New Canaan, Connecticut

Updated: Sep 26, 2020

Ann Coulter makes me wonder about New Canaan, the pleasant white upper middle class town we grew up in.


Ours was the class of 1980, New Canaan High School; we didn't share the same circles of friends: just faces amongst the swirl that recognized each other as Rams, sharing benignly the hallways, classrooms, gyms and fields of that liberal, intense, well-funded institution. I knew her friends, but not her. She was shy and self-possessed, at least around me. I wasn't interested in rules and grades; she must have been, obviously was. Of the same ilk we are—ilk a mossy word expressing the kinship of people who grow up in the same place. If I meet Ann, or any old New Canaanite, we can share warm stories of carol singing on God's Acre on Christmas Eve or watching fireworks at Waveny Castle. Perhaps also of Fats Tuesday and Hidden Lake.
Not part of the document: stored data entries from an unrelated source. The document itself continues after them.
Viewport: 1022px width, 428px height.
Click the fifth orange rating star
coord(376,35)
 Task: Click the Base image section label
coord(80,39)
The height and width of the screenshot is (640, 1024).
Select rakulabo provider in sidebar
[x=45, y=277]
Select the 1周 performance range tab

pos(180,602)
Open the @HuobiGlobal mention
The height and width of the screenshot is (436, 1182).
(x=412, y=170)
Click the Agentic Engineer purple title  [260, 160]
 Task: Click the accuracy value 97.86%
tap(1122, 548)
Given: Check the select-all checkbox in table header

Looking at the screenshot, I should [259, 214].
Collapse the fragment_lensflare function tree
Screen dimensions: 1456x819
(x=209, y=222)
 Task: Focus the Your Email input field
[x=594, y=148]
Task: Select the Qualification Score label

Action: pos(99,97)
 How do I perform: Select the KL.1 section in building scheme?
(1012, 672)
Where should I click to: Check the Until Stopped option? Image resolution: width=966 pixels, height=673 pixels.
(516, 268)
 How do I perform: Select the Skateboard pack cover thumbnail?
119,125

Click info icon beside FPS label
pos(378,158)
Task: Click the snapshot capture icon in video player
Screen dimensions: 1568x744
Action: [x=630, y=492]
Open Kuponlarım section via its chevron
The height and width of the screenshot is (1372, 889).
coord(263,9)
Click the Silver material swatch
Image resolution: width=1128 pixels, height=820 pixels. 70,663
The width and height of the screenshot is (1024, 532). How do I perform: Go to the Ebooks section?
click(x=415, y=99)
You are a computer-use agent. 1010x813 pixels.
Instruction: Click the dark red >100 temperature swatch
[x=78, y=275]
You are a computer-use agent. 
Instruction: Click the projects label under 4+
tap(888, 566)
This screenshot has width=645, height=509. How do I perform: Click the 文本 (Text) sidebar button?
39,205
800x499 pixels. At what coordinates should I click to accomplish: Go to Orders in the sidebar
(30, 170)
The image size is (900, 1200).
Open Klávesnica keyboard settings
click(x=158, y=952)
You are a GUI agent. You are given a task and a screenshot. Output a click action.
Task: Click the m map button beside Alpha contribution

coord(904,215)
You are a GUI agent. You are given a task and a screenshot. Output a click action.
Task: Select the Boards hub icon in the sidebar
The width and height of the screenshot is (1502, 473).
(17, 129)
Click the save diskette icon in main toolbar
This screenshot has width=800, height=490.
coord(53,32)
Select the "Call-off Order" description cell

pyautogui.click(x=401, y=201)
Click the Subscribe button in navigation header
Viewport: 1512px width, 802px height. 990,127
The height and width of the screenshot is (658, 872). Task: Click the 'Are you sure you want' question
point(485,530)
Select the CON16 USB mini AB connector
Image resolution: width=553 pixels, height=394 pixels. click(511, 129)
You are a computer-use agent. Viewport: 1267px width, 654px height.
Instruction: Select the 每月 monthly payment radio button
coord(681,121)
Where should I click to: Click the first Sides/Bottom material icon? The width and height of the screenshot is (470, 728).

From 7th to 12th grade we never shared the same classroom—and were constructed by something larger than just school or sports fields; it was our biocultural totality, local, all pervasive, that enclosed and generated us. We hatched from the same egg. So, how did we became who we are? I'm a professional environmental educator and, being the treehugging egalitarian multiculturalist, my politics are decidedly to the left. With 12 best-selling books and 2.2 twitter followers, Ann is an educator of political philosophy that is decidedly not to the left:


New Canaan contained the fundaments of our characters. We used them to construct ourselves. I wonder about them when I wonder about us and what we've become. What was "New Canaan"?